Dois anos depois, a ilusão do consenso caiu por terra. Face à idade de muitos dos seus casinos, era esperado que a Sociedade de Jogos de Macau sentisse problemas para cumprir os novos requisitos quanto à qualidade do ar; razão pela qual a directora executiva Angela Leong On Kei não demorou muito a pedir a proibição total de fumo no interior dos casinos.

Essa medida aparentemente nivelaria a competição entre casinos antigos e novos, salvando a SJM de um grande investimento na ventilação dos espaços de jogo. A circunstância deste apelo no sentido da proibição total de fumo nos casinos poder ajudar Angela Leong a conquistar a lealdade dos empregados da SJM nas próximas eleições legislativas mais não é do que a cereja no topo do bolo.

A segunda fase de construções de ‘resorts’ no Cotai será uma nova oportunidade para testar até quando as operadoras irão conseguir manter os sorrisos e mensagens de elogio enquanto a concorrência inaugura novos empreendimentos.

Nesta altura, essa hipótese parece pouco provável. Como o Business Daily noticiou na semana passada, a Melco Crown Entertainment Ltd. e Las Vegas Sands Corp. têm estado envolvidas numa guerra de bastidores em torno da marca “Cotai Strip”.

Não é segredo para ninguém que o presidente da Sands, Sheldon Adelson, considera que o desenvolvimento do Cotai em um paraíso do jogo em muito se deve à sua visão e investimento. A tentativa da operadora de baptizar os seus resorts com a marca “Macau Cotai Strip” mostra como Sheldon Adelson não está disposto a prescindir do controlo da sua criação.

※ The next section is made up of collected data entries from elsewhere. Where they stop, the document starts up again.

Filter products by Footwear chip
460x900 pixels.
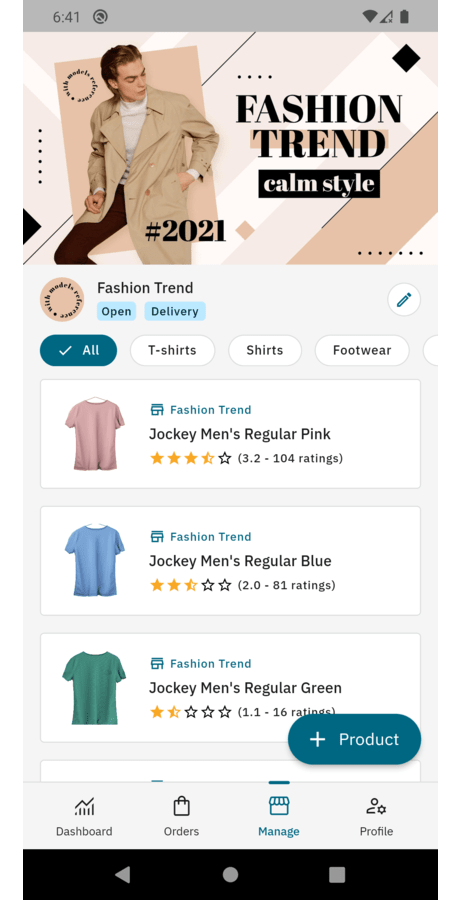coord(362,350)
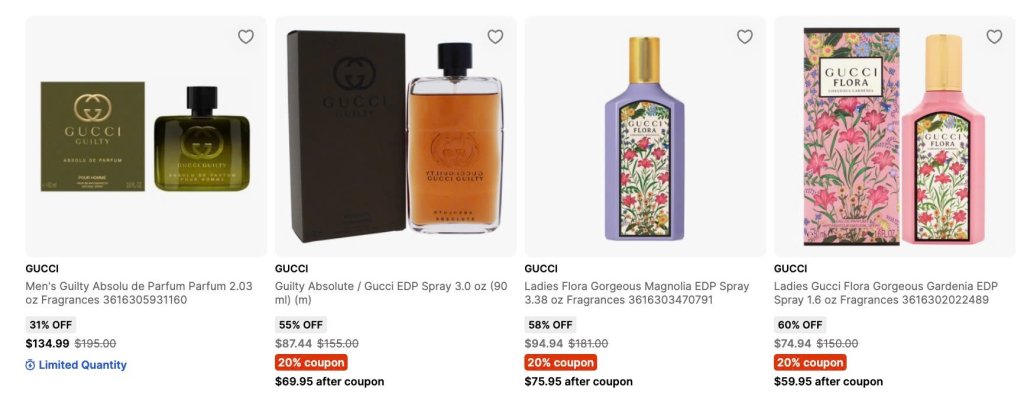This screenshot has width=1024, height=399.
Task: Click the Limited Quantity label
Action: [x=82, y=365]
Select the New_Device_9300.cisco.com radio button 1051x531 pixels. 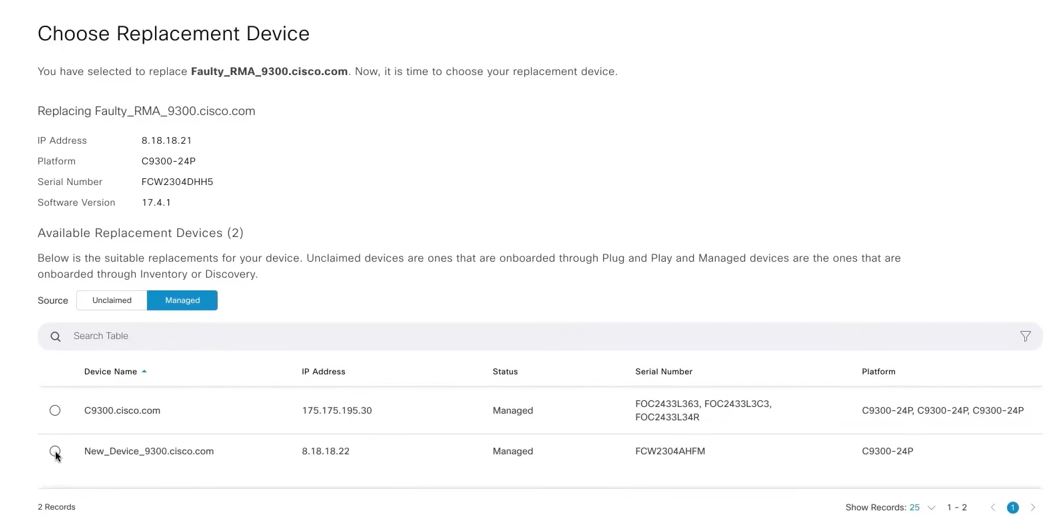[x=55, y=451]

Há alguns exemplos isolados de cooperação entre os operadores de jogo, tais como uma linha comum de autocarros para o Cotai ou os pacotes promocionais da Sands que incluem bilhetes para o espectáculo “House of Dancing Waters”, no City of Dreams.

Estamos felizmente longe da guerra feroz que levou o Executivo a definir tectos para as comissões pagas aos junkets e que terá estado também na base da criação da Câmara de operadores de jogo.

A indústria do jogo cresceu em Macau com base na premissa de que “basta construir que eles aparecem”. Mas se por alguma razão os clientes não encherem os quatro novos resorts cuja abertura está prevista a partir de 2015, a competição em Macau poderá tornar-se uma vez mais feroz.

Antes que isso aconteça, os operadores fariam bem em sentarem-se para falar de negócios, começando talvez por questões mais fáceis como o jogo responsável e os autocarros gratuitos.

Uma vez que o Governo tanto depende da colecta de impostos sobre o jogo, um empurrão na direcção certa seria também uma aposta inteligente.